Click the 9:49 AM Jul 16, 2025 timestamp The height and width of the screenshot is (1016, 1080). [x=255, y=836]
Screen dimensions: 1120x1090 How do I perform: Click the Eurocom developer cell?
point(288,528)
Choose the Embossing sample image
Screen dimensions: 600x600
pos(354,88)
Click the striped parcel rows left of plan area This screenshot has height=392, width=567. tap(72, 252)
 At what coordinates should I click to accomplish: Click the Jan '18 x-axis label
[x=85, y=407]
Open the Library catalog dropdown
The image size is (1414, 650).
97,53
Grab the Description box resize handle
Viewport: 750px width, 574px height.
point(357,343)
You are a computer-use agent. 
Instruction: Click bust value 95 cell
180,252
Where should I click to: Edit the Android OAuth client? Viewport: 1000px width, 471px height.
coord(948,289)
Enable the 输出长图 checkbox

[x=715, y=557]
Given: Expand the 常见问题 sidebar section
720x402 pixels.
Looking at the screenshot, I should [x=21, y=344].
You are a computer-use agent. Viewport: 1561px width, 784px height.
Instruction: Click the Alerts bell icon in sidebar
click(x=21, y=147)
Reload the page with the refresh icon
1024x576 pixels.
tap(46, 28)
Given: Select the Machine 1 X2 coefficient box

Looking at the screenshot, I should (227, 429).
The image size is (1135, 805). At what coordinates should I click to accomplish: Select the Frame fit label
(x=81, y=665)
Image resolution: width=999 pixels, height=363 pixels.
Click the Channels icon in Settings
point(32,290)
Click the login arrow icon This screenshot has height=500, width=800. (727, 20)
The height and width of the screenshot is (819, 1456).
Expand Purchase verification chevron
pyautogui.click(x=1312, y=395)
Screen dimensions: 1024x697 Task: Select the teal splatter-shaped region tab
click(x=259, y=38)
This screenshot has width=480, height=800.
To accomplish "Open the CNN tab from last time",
- - -
Work item:
An exact copy of every record is required.

Solution for this task:
Click the 9:49 AM Jul 16, 2025 timestamp The height and width of the screenshot is (1016, 1080). [x=255, y=836]
Screen dimensions: 1120x1090 How do I perform: Click the Eurocom developer cell?
point(288,528)
Choose the Embossing sample image
Screen dimensions: 600x600
pos(354,88)
Click the striped parcel rows left of plan area This screenshot has height=392, width=567. tap(72, 252)
 At what coordinates should I click to accomplish: Click the Jan '18 x-axis label
[x=85, y=407]
Open the Library catalog dropdown
The image size is (1414, 650).
97,53
Grab the Description box resize handle
Viewport: 750px width, 574px height.
point(357,343)
You are a computer-use agent. 
Instruction: Click bust value 95 cell
180,252
Where should I click to: Edit the Android OAuth client? Viewport: 1000px width, 471px height.
coord(948,289)
Enable the 输出长图 checkbox

[x=715, y=557]
Given: Expand the 常见问题 sidebar section
720x402 pixels.
Looking at the screenshot, I should [x=21, y=344].
You are a computer-use agent. Viewport: 1561px width, 784px height.
Instruction: Click the Alerts bell icon in sidebar
click(x=21, y=147)
Reload the page with the refresh icon
1024x576 pixels.
tap(46, 28)
Given: Select the Machine 1 X2 coefficient box

Looking at the screenshot, I should (227, 429).
The image size is (1135, 805). At what coordinates should I click to accomplish: Select the Frame fit label
(x=81, y=665)
Image resolution: width=999 pixels, height=363 pixels.
Click the Channels icon in Settings
point(32,290)
Click the login arrow icon This screenshot has height=500, width=800. (727, 20)
The height and width of the screenshot is (819, 1456).
Expand Purchase verification chevron
pyautogui.click(x=1312, y=395)
Screen dimensions: 1024x697 Task: Select the teal splatter-shaped region tab
click(x=259, y=38)
This screenshot has width=480, height=800.
To accomplish "Open the CNN tab from last time",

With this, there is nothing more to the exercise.